Oncotype DX est réalisé en Californie sur un échantillon de tumeur récolté pendant l’intervention chirurgicale. Le test est effectué selon un protocole précis et, pour l’heure, peut bénéficier en France d’un remboursement total dans le cadre d’une procédure exceptionnelle (dépendant de la DGOS et non de l’assurance maladie) le RIHN. Cette procédure de remboursement est hélas limitée aux rares établissements qui ont passé des accords avec la société Exact Science (qui commercialise le test).
Pour des raisons qui nous demeurent obscures, Oncotype DX est donc peu utilisé en France (hormis par certaines équipes pionnières, privées ou publiques). L'institut Français du Sein est en pointe sur ce sujet. Le résultat de cette sous-utilisation se paie au prix fort : des milliers de Françaises reçoivent chaque année une chimiothérapie inutile avec son cortège de toxicités parfois sévères.
Chimiothérapie en cas d'atteinte des ganglions : la règle ?
La sélection des patientes indemnes d’atteinte ganglionnaire qui bénéficieraient d’une chimiothérapie étant scientifiquement résolue par l’usage d’Oncotype DX une seconde question se pose : qu’en est-il des patientes chez lesquelles les ganglions sont touchés ?
Nous savons que le risque de récidive est pour elles plus important. Pour autant, si la maladie est effectivement plus sévère, cela signifie-t-il qu’une chimiothérapie est toujours nécessaire ? Cette pratique, presque systématique, observée par nombreuses équipes de cancérologie, est-elle justifiée ou doit-elle être également modulée par l'étude du profil génomique des tumeurs comme nous la réalisons à l'Institut Français du Sein ?
À cette question, il fallait une réponse nette. Pour y parvenir, un essai de Phase III a été initié sur des bases proches de l’essai TAILORx, mais incluant cette fois des patientes qui avaient une atteinte des ganglions. De nombreuses équipes Européennes (les Français ont beaucoup inclus) ont participé à cet essai appelé RxPONDER.
Chimiothérapies : désescalade ?
Les premiers résultats de l'essai RxPONDER vont être publiés lors du prochain SABCS (ce congrès réunit chaque année à San Antonio -Texas- les cancérologues spécialisés dans le cancer du sein). Une très bonne nouvelle n’est jamais exclue : il se pourrait qu’on puisse éviter, en toute sécurité, grâce au test Oncotype DX, de nombreuses chimiothérapies inutiles pour le groupe de patientes dont les ganglions sont touchés.

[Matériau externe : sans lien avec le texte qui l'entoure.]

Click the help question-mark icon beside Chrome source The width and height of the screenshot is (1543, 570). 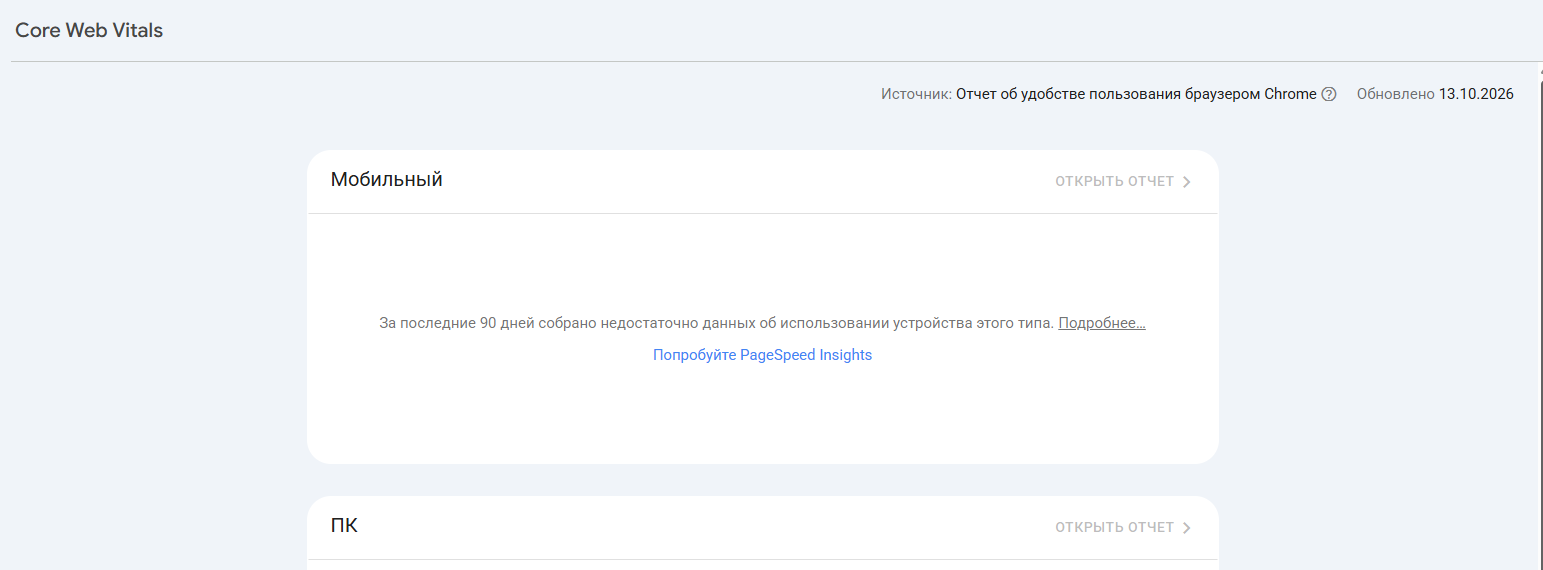point(1329,94)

Une réponse sera donnée le 10 Décembre à San Antonio. Nul doute, et spécialement en période COVID où une chimiothérapie n'est pas forcément recommandable, que cette communication va être scrutée à la loupe. Il se pourrait que, par ricochet, si les résultats sont ceux escomptés, la communauté cancérologique française très réticente à la généralisation des tests génomiques soit enfin entraînée dans ce mouvement mondial de désescalade des chimiothérapies. C'est le plus grand souhait de l'équipe de l'Institut Français du Sein qui travaille depuis des années à cette désescalade.
Il serait, en effet, inconcevable de prescrire largement des chimiothérapies sans effectuer de tests Oncotype DX à des patientes dont les ganglions sont indemnes et réserver ce test aux autres. Le résultat de cette attitude serait paradoxal : plus de chimiothérapies pour les patientes indemnes d'atteinte ganglionnaire que pour les patientes touchées.